Items listed in a dataset
------
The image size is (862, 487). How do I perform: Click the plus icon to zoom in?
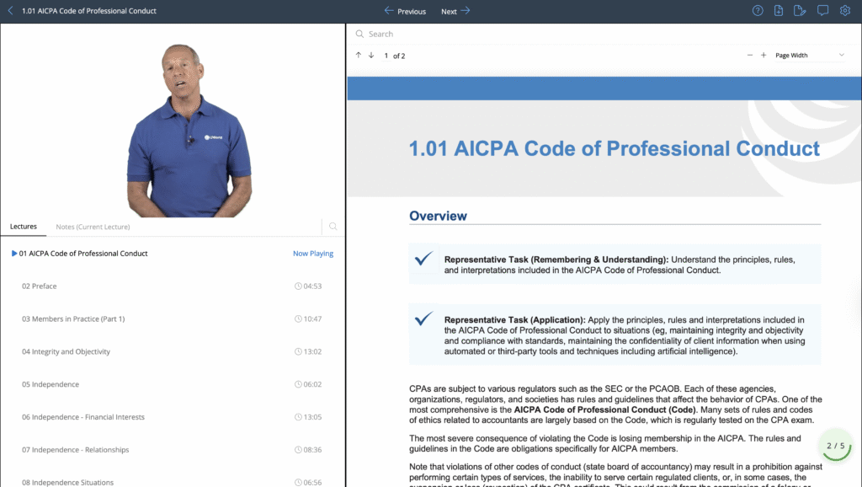(x=764, y=55)
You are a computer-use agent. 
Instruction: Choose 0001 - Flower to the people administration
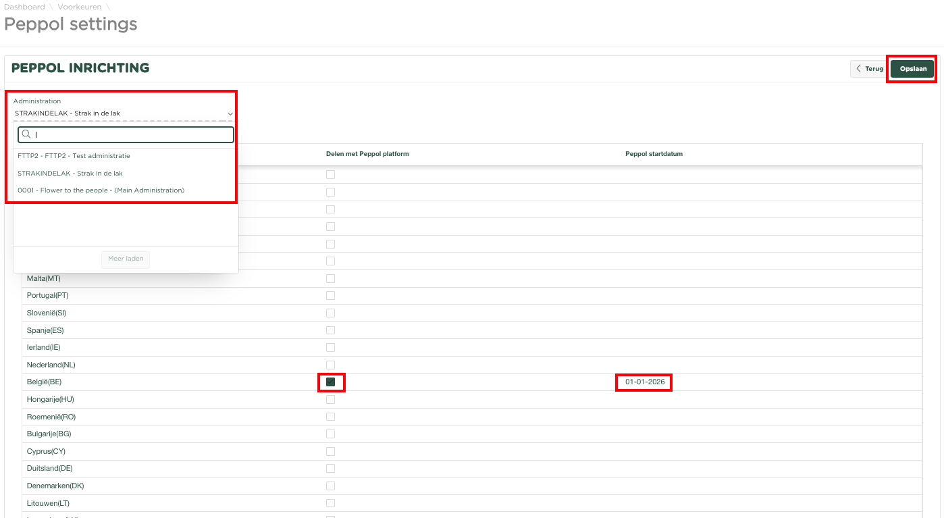[101, 190]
------
WHAT YOU ARE ASKED TO DO:
Copy out exactly the lines that begin at the line with "Instruction: Choose 0001" and end at the final line of the entries above. Leave out the pictures.

WRITTEN RESPONSE:
Instruction: Choose 0001 - Flower to the people administration
[101, 190]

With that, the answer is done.